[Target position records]
▼

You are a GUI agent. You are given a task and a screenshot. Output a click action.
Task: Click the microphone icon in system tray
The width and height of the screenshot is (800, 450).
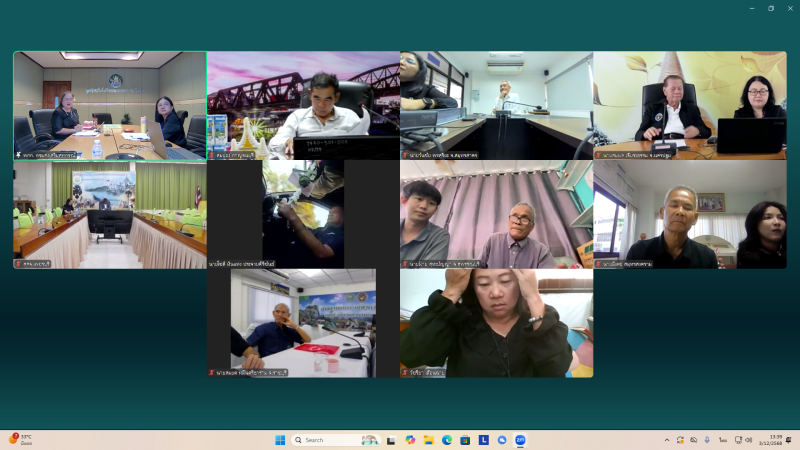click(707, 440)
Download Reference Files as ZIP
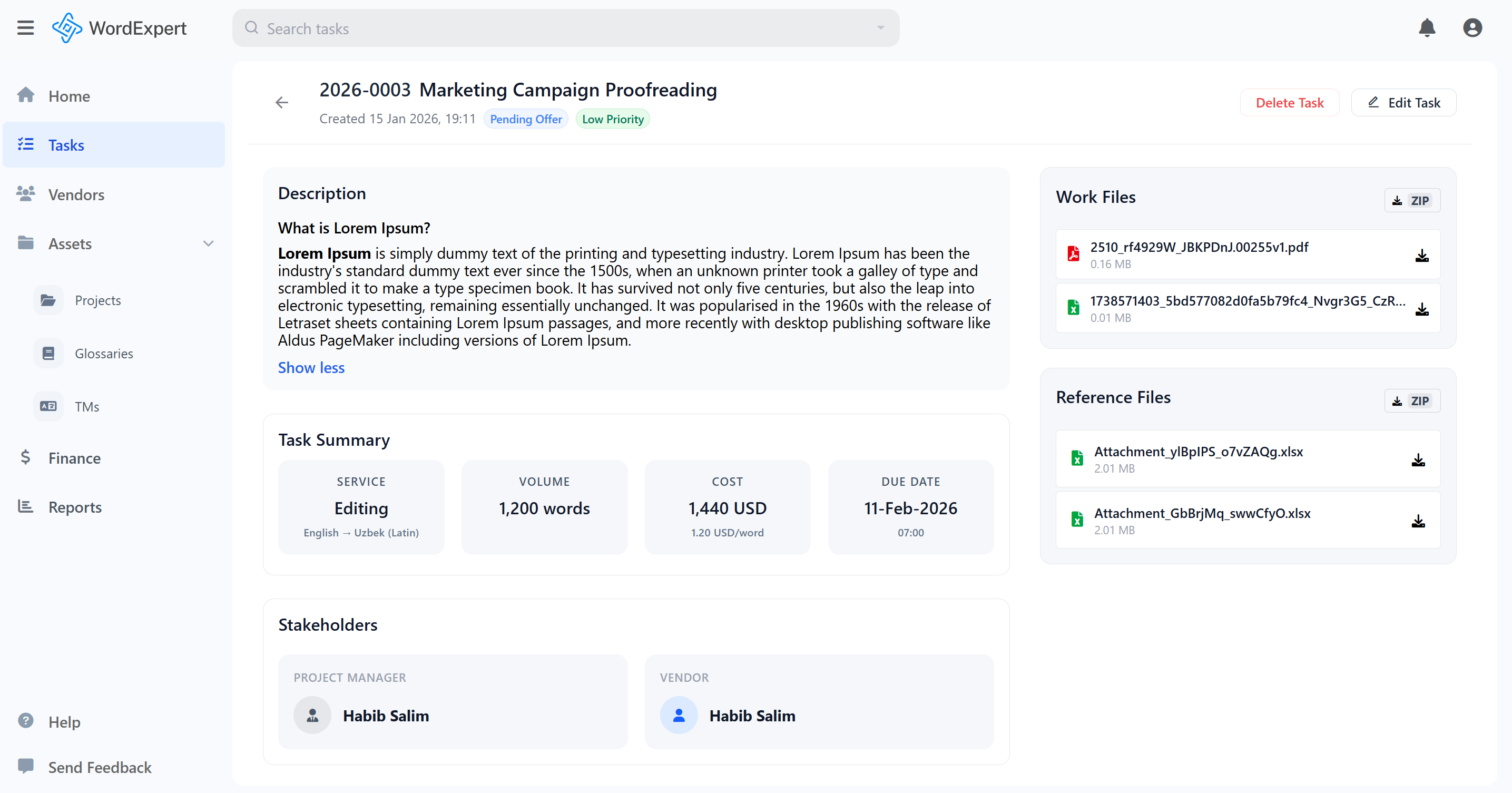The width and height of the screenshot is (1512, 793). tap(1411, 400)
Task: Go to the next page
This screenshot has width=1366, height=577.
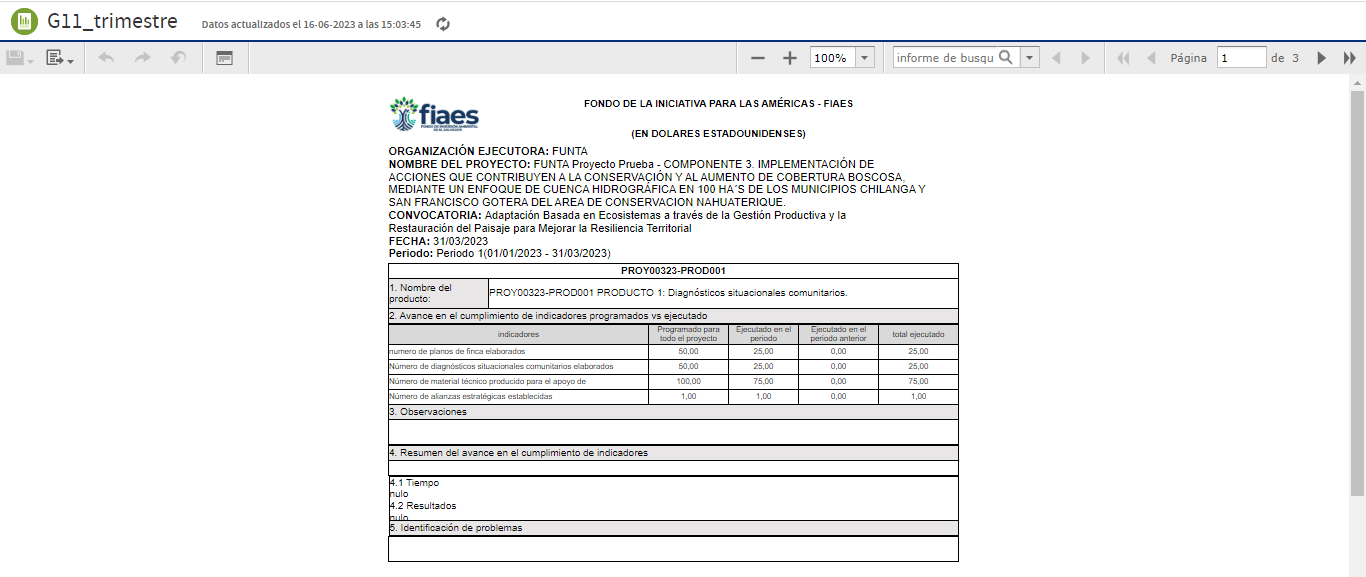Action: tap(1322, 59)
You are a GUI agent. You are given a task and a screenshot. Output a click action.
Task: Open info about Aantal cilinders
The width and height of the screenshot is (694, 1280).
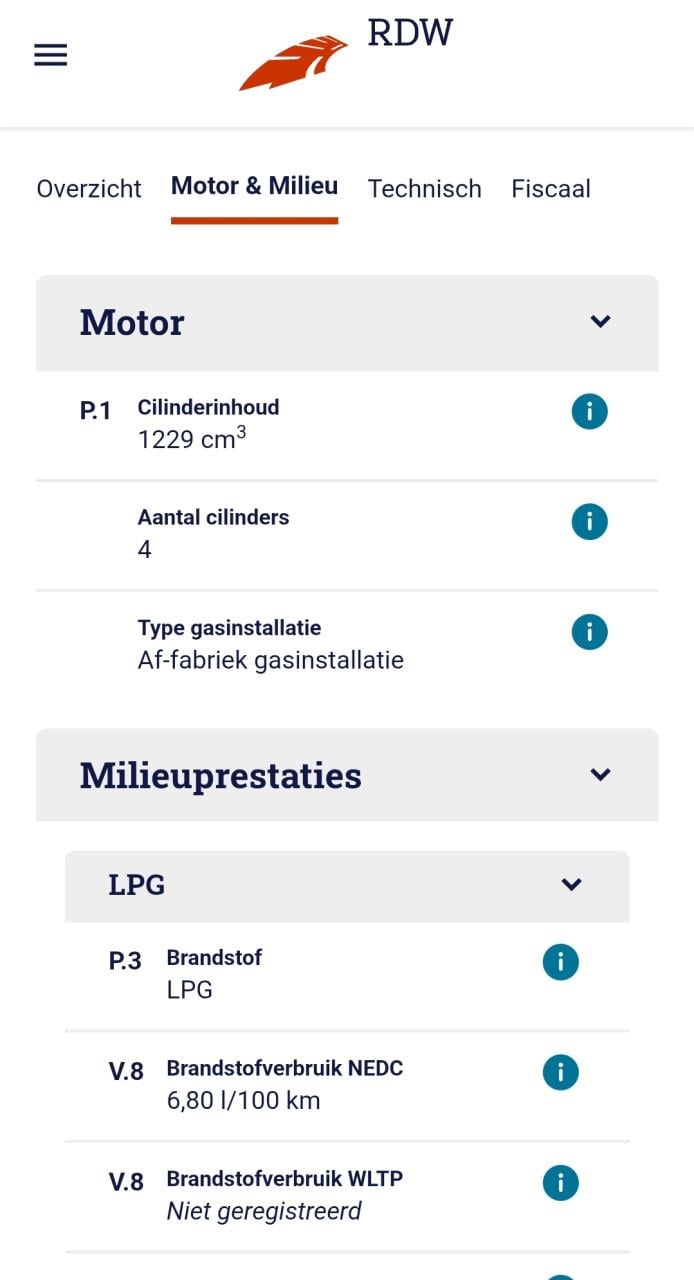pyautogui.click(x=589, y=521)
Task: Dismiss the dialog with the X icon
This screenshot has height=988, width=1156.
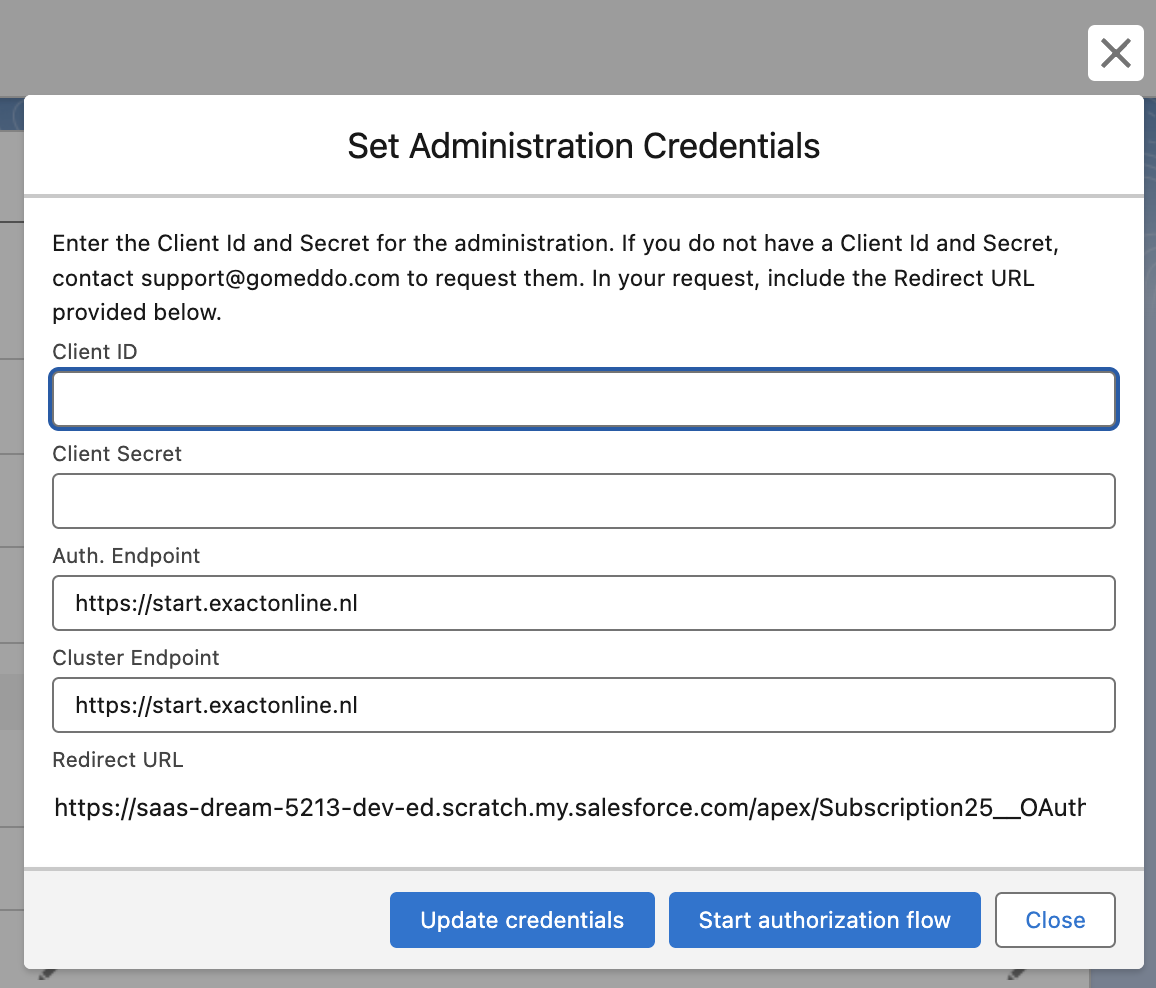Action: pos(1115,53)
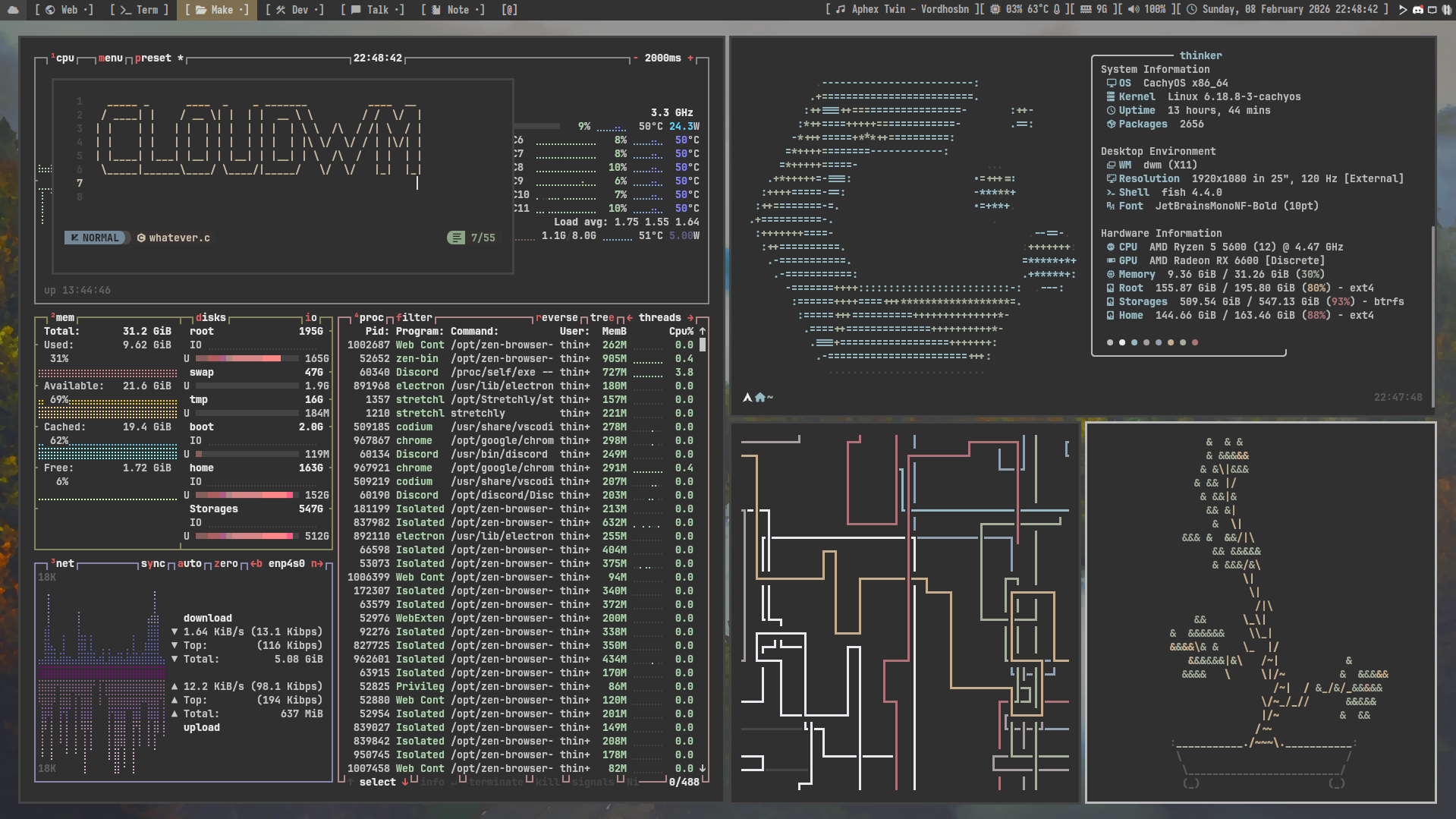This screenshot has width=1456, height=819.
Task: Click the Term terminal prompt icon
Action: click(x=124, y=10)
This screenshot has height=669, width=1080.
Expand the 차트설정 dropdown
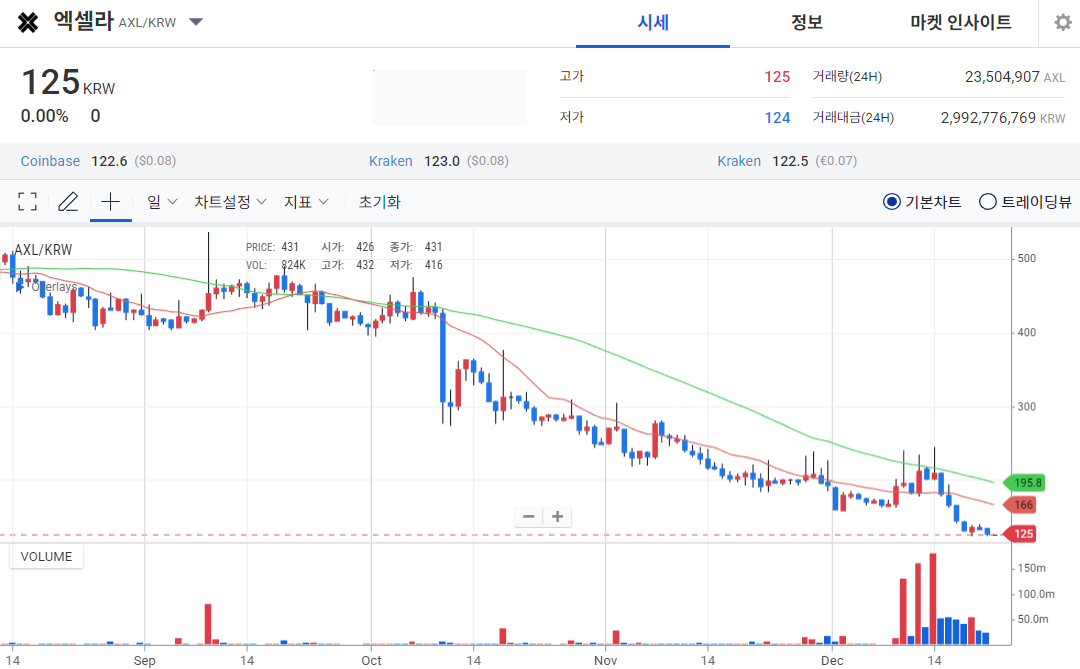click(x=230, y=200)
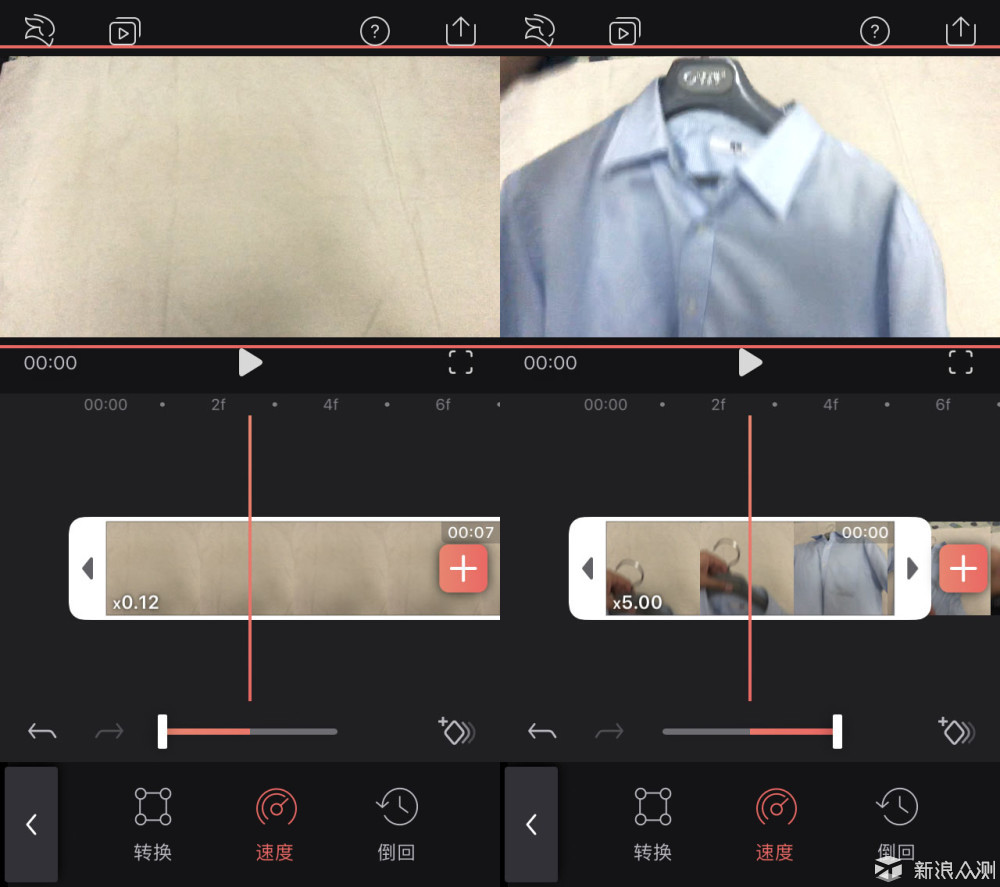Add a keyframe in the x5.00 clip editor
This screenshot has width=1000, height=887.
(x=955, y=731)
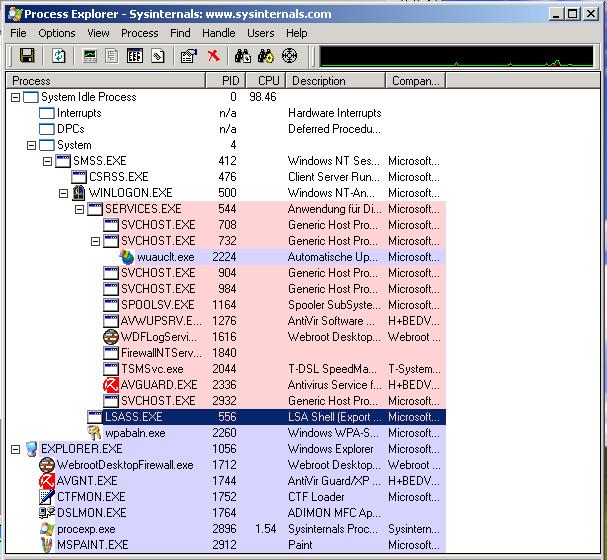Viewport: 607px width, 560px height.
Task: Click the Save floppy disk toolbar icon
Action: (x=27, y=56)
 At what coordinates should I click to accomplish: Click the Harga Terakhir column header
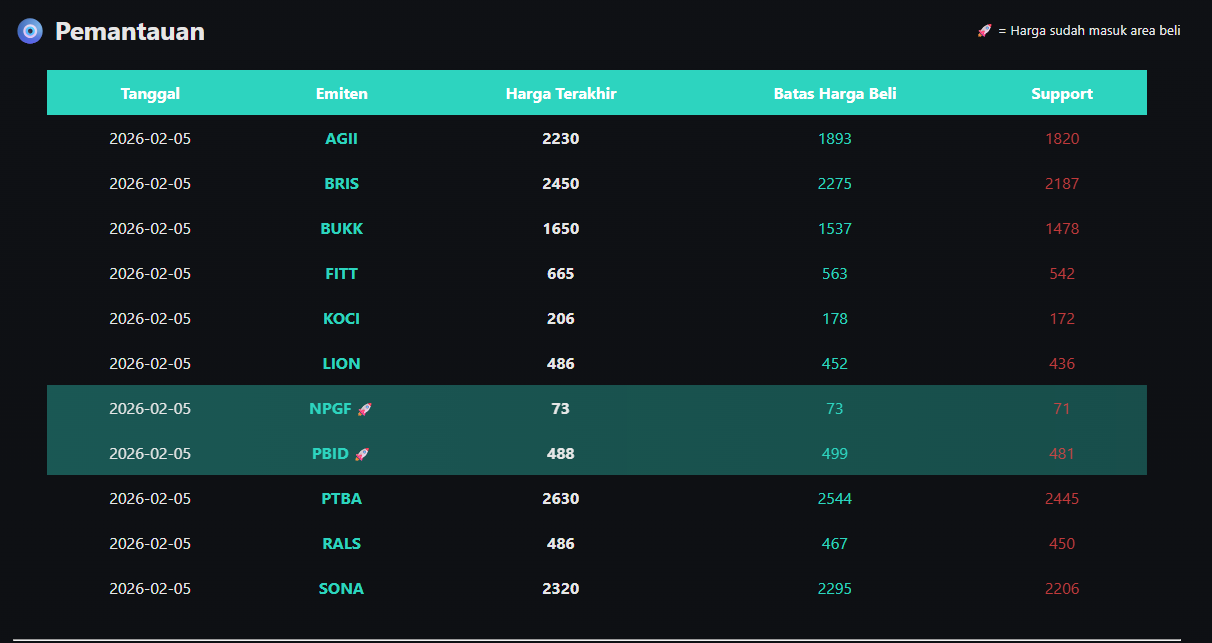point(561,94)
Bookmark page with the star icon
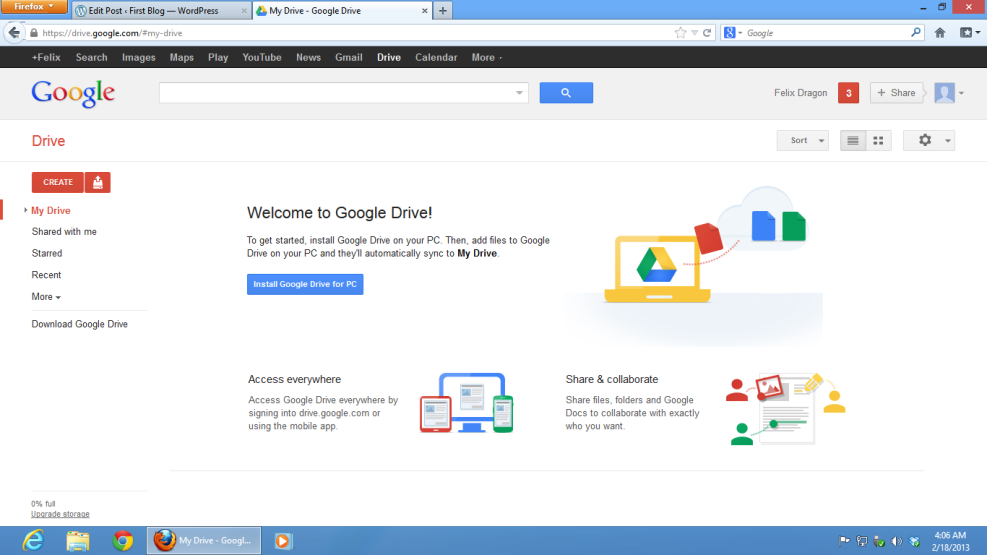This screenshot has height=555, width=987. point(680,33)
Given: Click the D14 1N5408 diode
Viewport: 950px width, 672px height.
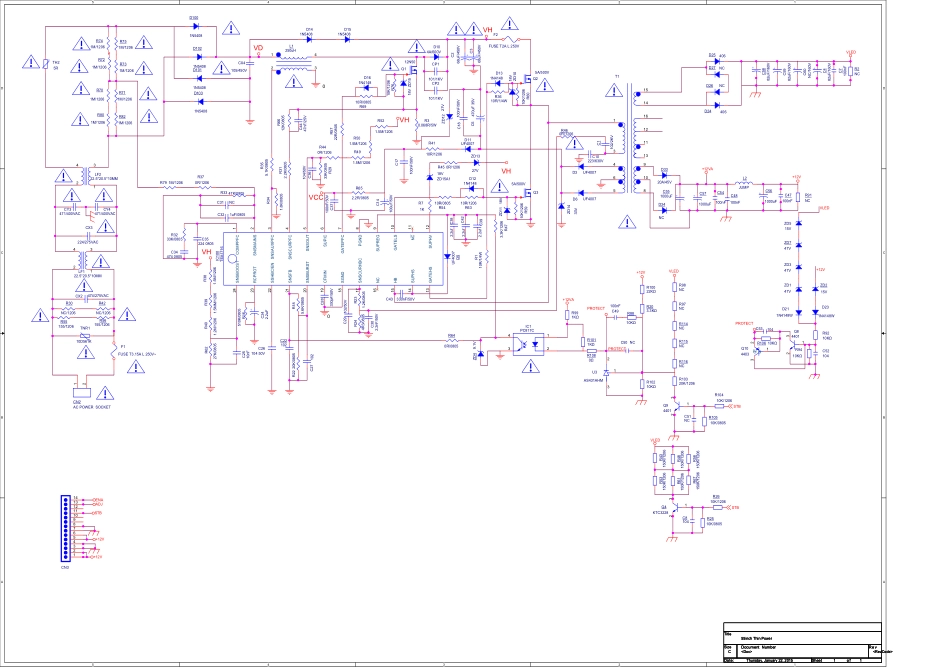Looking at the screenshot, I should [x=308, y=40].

▲

> _Exercise requirements_
Reproduce all of the rows with "GUI agent" swapped for "screen agent" and everything else unchanged. Omit the pictures from your answer.

> _Exercise output_
You are a screen agent. You are given a task and a screenshot. Output a click action.
Task: Click the microphone icon in system tray
The width and height of the screenshot is (800, 450).
click(707, 440)
Download Reference Files as ZIP
The width and height of the screenshot is (1512, 793). tap(1411, 400)
Task: Go to the next page
This screenshot has width=1366, height=577.
Action: tap(1322, 59)
You are a screen agent. You are given a task and a screenshot. Output a click action.
Task: Open info about Aantal cilinders
The width and height of the screenshot is (694, 1280).
pyautogui.click(x=589, y=521)
Task: Dismiss the dialog with the X icon
This screenshot has height=988, width=1156.
Action: pos(1115,53)
This screenshot has width=1456, height=819.
Task: Click the Term terminal prompt icon
Action: click(x=124, y=10)
This screenshot has height=669, width=1080.
Expand the 차트설정 dropdown
click(x=230, y=200)
Add a keyframe in the x5.00 clip editor
This screenshot has width=1000, height=887.
(x=955, y=731)
Viewport: 607px width, 560px height.
Task: Click the Save floppy disk toolbar icon
Action: (x=27, y=56)
 At what coordinates should I click to accomplish: Click the Harga Terakhir column header
point(561,94)
Bookmark page with the star icon
This screenshot has height=555, width=987. point(680,33)
Given: Click the D14 1N5408 diode
Viewport: 950px width, 672px height.
Looking at the screenshot, I should [x=308, y=40].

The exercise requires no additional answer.